The Store-Order Consistency Testing Problem for C-like Memory Models
Consistency testing is the problem of determining if an abstract execution of a concurrent program is feasible under a given memory model, i.e. does it have a concrete execution consistent with the memory model, and finds many applications in the testing and verification of concurrent software. Consequently, the complexity of consistency testing has been studied across several parametrizations, memory models, and levels of abstractions. Unfortunately, the consistency testing problem for store-order abstract executions (henceforth “store-order testing”), where the store-order relation is specified, has been understudied.

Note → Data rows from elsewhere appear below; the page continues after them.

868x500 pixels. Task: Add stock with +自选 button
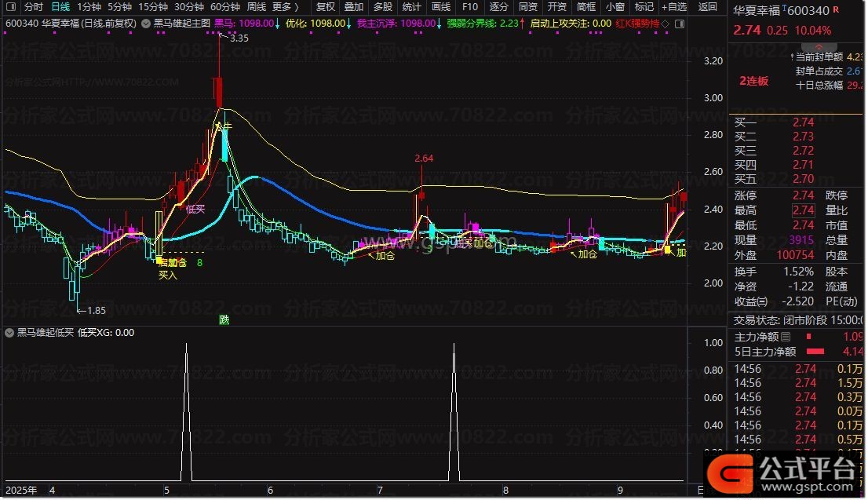(x=673, y=7)
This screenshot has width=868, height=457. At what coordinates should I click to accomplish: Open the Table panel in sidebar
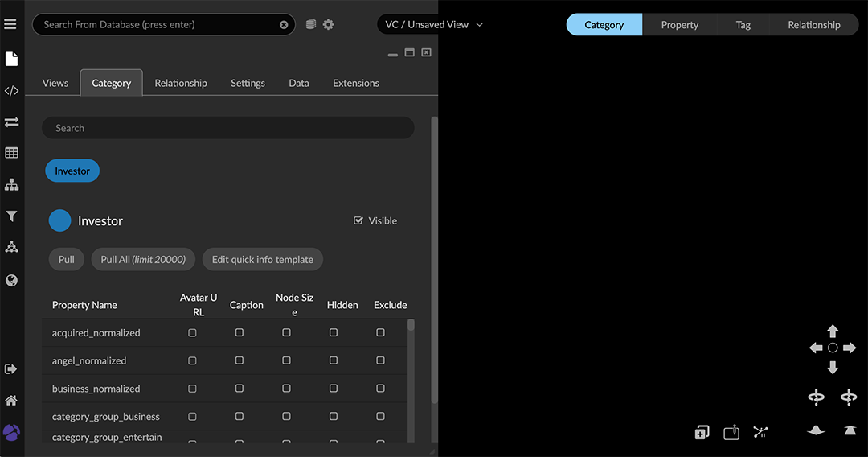[x=11, y=153]
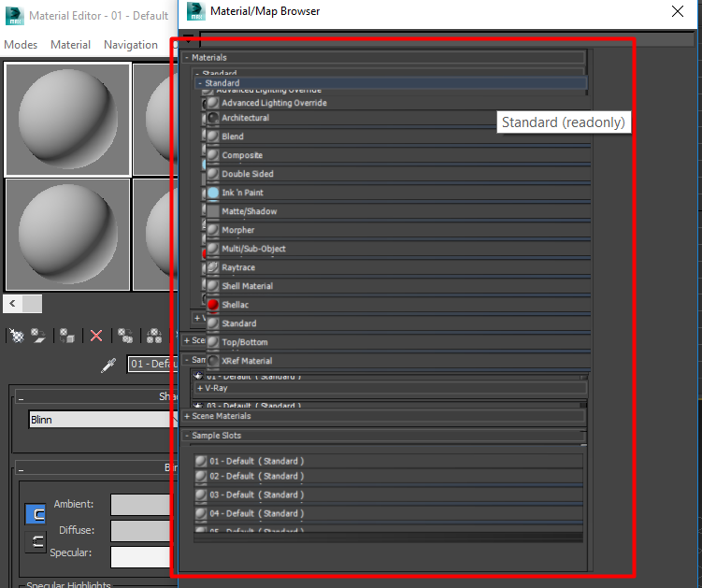Expand the V-Ray materials group

tap(200, 388)
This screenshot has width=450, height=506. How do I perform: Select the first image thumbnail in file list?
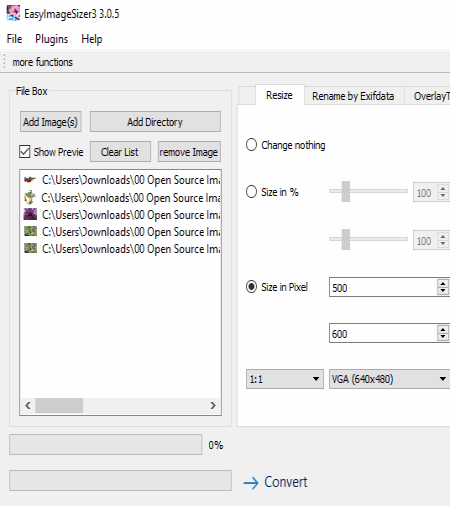coord(30,180)
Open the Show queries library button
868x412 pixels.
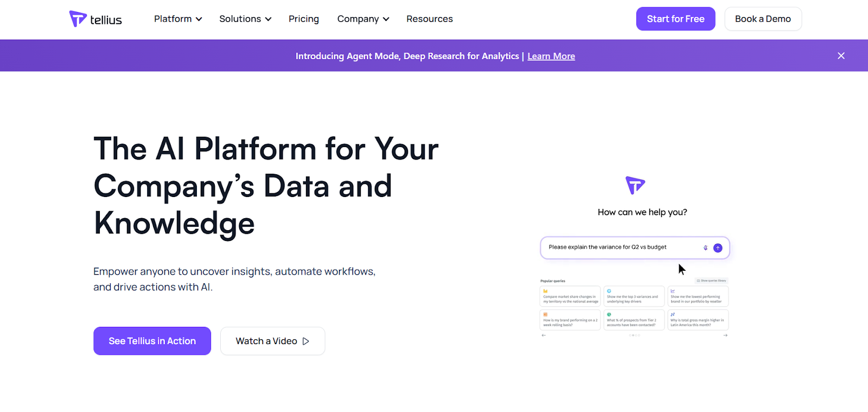711,281
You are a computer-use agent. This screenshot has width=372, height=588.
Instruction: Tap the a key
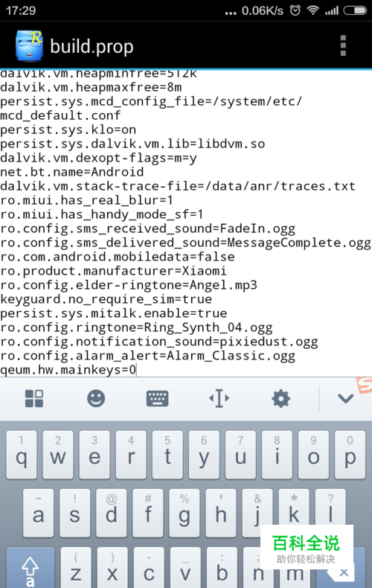tap(38, 513)
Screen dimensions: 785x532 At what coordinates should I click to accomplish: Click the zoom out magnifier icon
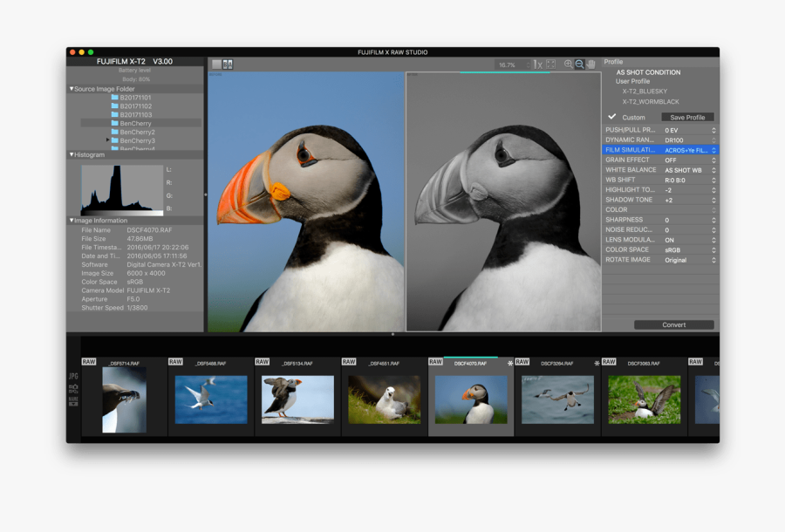coord(580,65)
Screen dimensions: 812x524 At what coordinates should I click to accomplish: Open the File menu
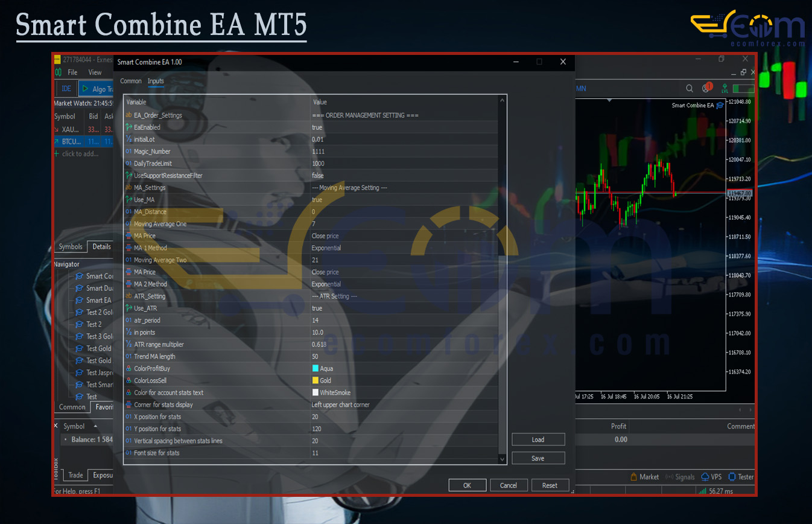72,72
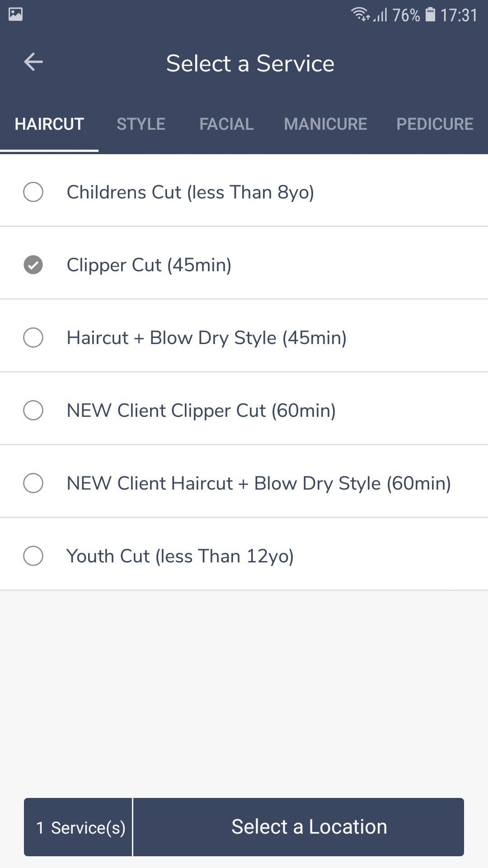Viewport: 488px width, 868px height.
Task: Pick Youth Cut radio button
Action: (33, 556)
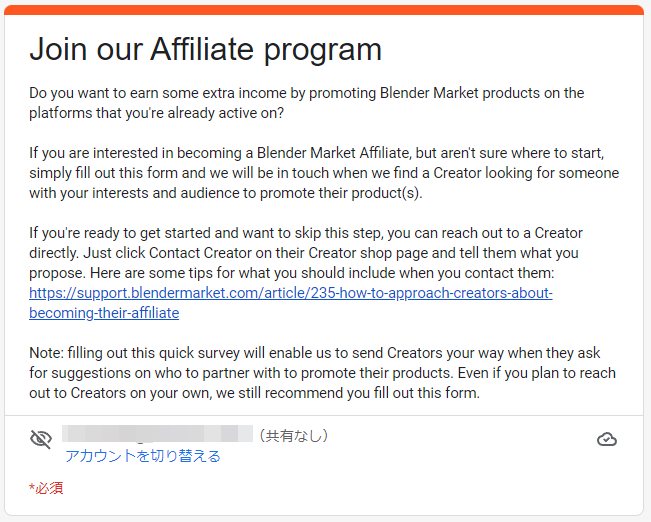651x522 pixels.
Task: Click the cloud draft-saved icon
Action: (606, 439)
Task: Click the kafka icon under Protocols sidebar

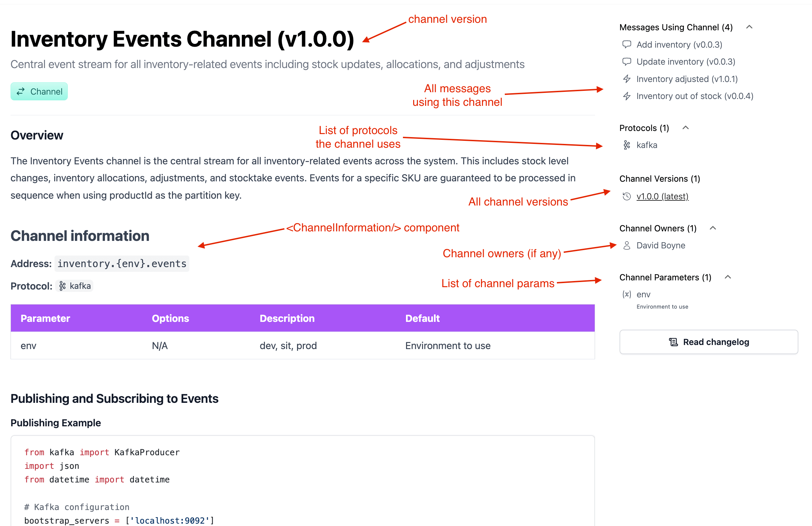Action: pyautogui.click(x=627, y=145)
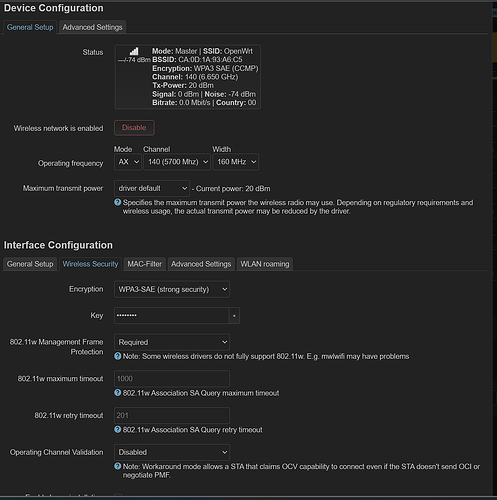Screen dimensions: 497x500
Task: Click the Key password input field
Action: tap(172, 316)
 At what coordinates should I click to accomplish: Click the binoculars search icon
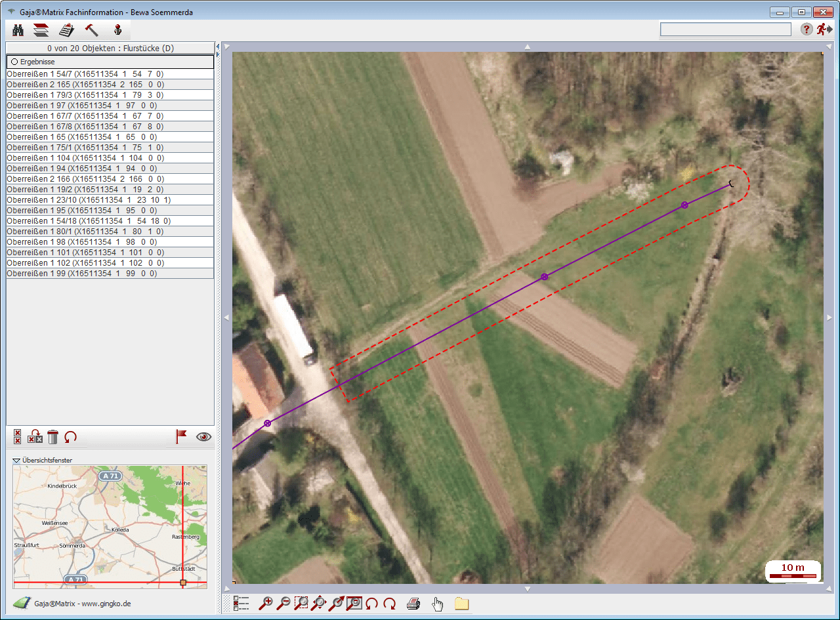click(18, 30)
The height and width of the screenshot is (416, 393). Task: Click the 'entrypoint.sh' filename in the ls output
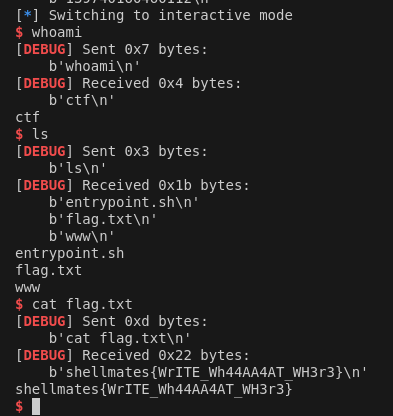[70, 254]
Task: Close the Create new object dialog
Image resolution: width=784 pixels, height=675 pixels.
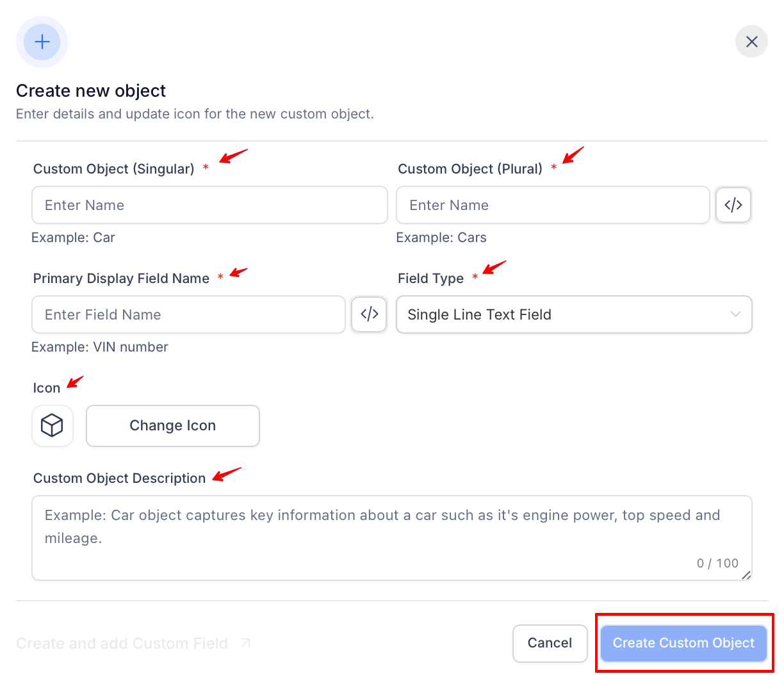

In this work, we initiate the study of store-order testing by exploring its algorithmic and complexity-theoretic landscape under the memory models RC20, RA, SRA, Relaxed, and Relaxed-Acyclic. We show that store-order testing is intractable for (even the RMW-free fragments of) RC20, RA, SRA, and Relaxed-Acyclic. We next identify a practically motivated fragment for which the store-order testing problem becomes tractable. Specifically, the single-writer fragment, i.e. the fragment where every location is written to by exactly one thread, admits an efficient algorithm, running in time $O(nk)$, and in $O(n)$ for specific subfragments. We extend this result by generalizing the single-writer constraint to a weaker one, which can be cleanly formalized as a new memory model we call ‘RC20-Ordered’. We also show that these algorithms are optimal or nearly optimal by establishing conditional super-linear lower bounds that also apply to the respective RMW-free fragments.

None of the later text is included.